あいつが好きな、私の匂い
大悟に初めて頭を撫でられたのは、半年ほど前のこと。
あの頃、私は失職寸前で人間不信に陥っていた。
取引先のセクハラオヤジからターゲットにされていたのだ。
『理沙ちゃんの写メちょうだい』『今度食事行こうよ』とメールや電話でプライベートでの付き合いをしつこく要求され、どうにかのらりくらりとかわしていると、しまいには『今晩○×ホテルに部屋取ってあるから必ず来い、来なければ今後契約の話には一切応じてやらない』と脅迫まがいなことまで言われるようになった。
セクハラの域を出たえげつない誘い方がエスカレートしてきたので上司に相談したところ、味方になってくれるのだとばかり思っていた上司から「君にも隙があったんじゃないか」と私に非があるかのように責められた。
挙句口の軽いその上司の所為で私のことを快く思っていなかった先輩社員たちにセクハラのことが知れ渡り、陰で「あの子が何か勘違いさせる態度取ったんじゃない?」「契約のために今まで女を使ってたんじゃない?」と嫌味を言われ、しまいには私とセクハラオヤジに既に体の関係があるかのような噂まで流れ出した。
絶対そんなことあり得ないのに。
このとき勤めていたOA機器メーカーは50社以上落ちまくっていた私を唯一拾ってくれた会社で、給与にも経営陣が身内で固められた閉鎖的な体質にも不満だらけだったけど、内定をくれた恩義を感じて真面目に勤めていた。
なのにセクハラの被害にあっただけで勝手な憶測をされて、男性社員からも女子社員からも白い目を向けられ村八分の扱いを受けるようになった。
どれだけ一生懸命やっていたって関係ないんだとむなしくなった。
全部私が悪いみたいに言われて、悔しくて馬鹿馬鹿しくなって。

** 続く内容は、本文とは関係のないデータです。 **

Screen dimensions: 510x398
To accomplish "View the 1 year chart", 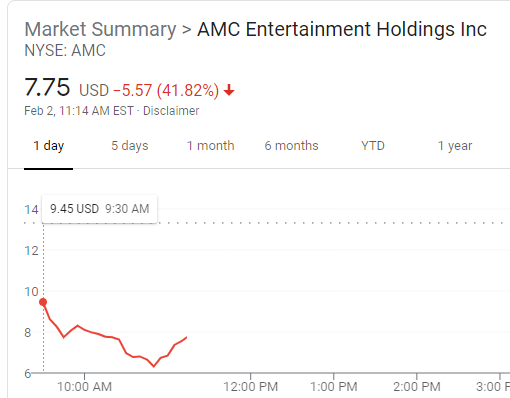I will pos(455,146).
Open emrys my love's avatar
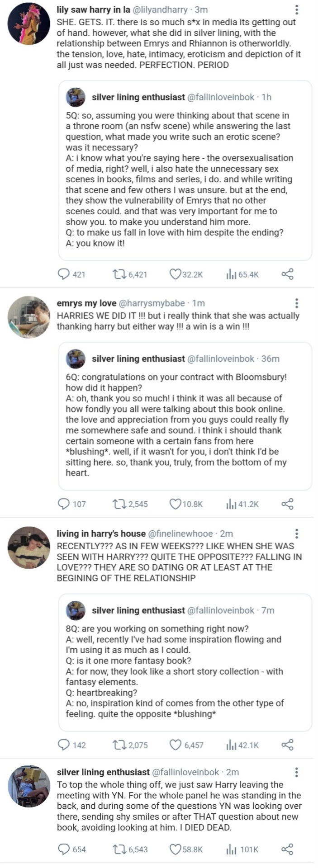318x868 pixels. (x=29, y=317)
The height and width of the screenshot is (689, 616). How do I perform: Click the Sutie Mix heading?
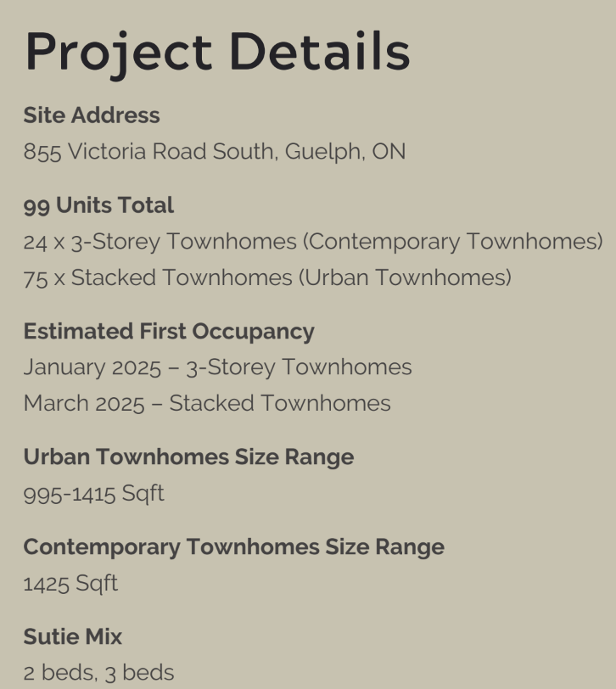click(73, 636)
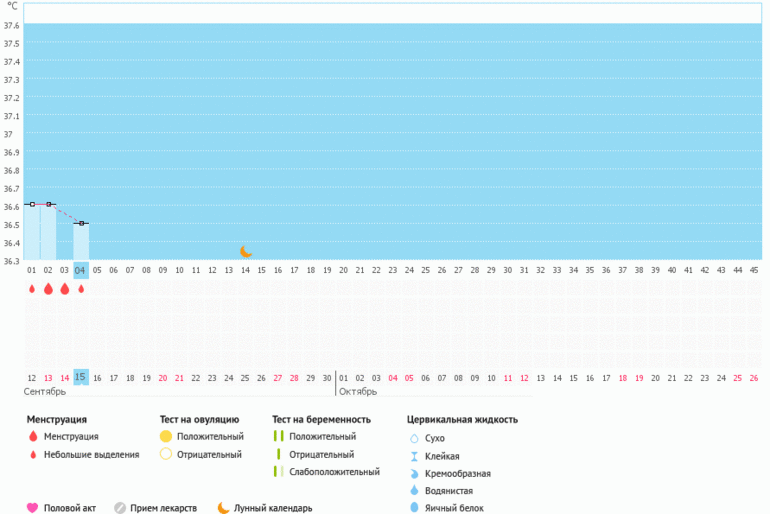Click the Октябрь month label
This screenshot has width=770, height=514.
click(357, 391)
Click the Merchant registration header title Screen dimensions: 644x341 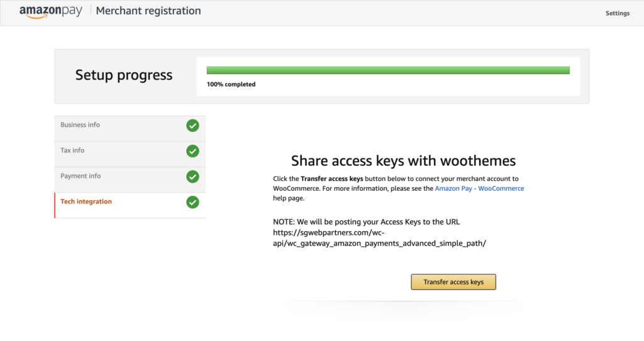coord(148,11)
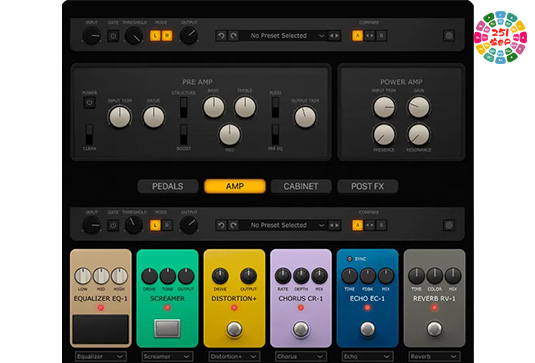Toggle the Boost switch in the Pre Amp

pos(184,134)
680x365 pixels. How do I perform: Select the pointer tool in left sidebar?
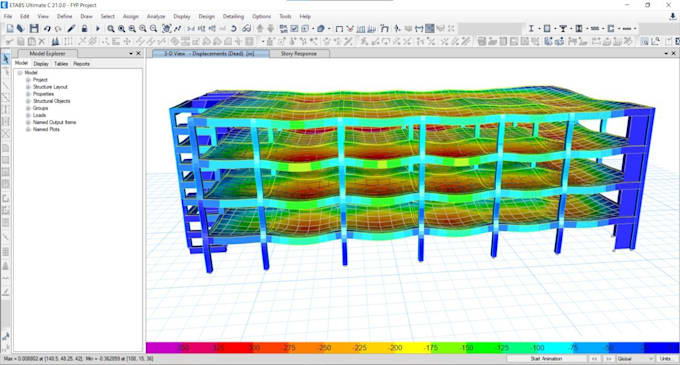[x=6, y=59]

とうとう耐え切れなくなったその日、会社をずる休みして、寝そべったベッドで眠ることも泣くことも出来ず、ただずっと今後のことを考えて暗澹とした気持ちになっていた。
このまま辞めても、自己理由の退職だと失業保険はすぐに出ないし、でも家賃や光熱費の支払いはあるし、次の仕事が見つかるまで保険とか年金とかも自力で払わなきゃいけなくなるし、転職に有利になるような資格なんてなにも持っていないし。
考えれば考えるほど真っ暗な先行きに絶望的な気分になって、じわじわ満ちてきた不安が涙になってこぼれてきた。自分で気付かなかっただけでだいぶ参っていたようで、まるで情緒が狂ってしまったようにずっと涙をこぼし続けていた。
そんなときだった。悠馬と大悟がいつものようにアパートを訪ねてきたのは。
いざとなったら実家に帰ればいいじゃんと末っ子気質で楽天的にいう悠馬は、それでも心配そうな顔していたし、私を励まそうとしてくれていた。
でも空気を読まない大悟は能天気な顔で『理沙ねえ、俺お腹すいた』と夕飯をねだってきた。
なんて自分のことしか考えてない男なんだ。
途端にムカムカしてきて、戸棚にあったカップラーメンを力いっぱい大悟の顔にたたきつけてやった。顔面にカップ麺が炸裂してうおっと変な声をあげた大悟を見ていたら、涙が引っ込んだ。
赤くなったおでこはけっこう痛そうだったけど『理沙ねえ酷ぇな』と笑いながら、大悟は泣いてる子供にそうするようにわたしの頭をぽんぽんと撫でてきた。
『お疲れ、理沙ねえ』
仕事、ちょっとがんばり過ぎちゃったな。そういって大悟は私の頭を撫で続けた。
それからだ。大悟が私のアパートにひとりで訪ねてくるようになったのは。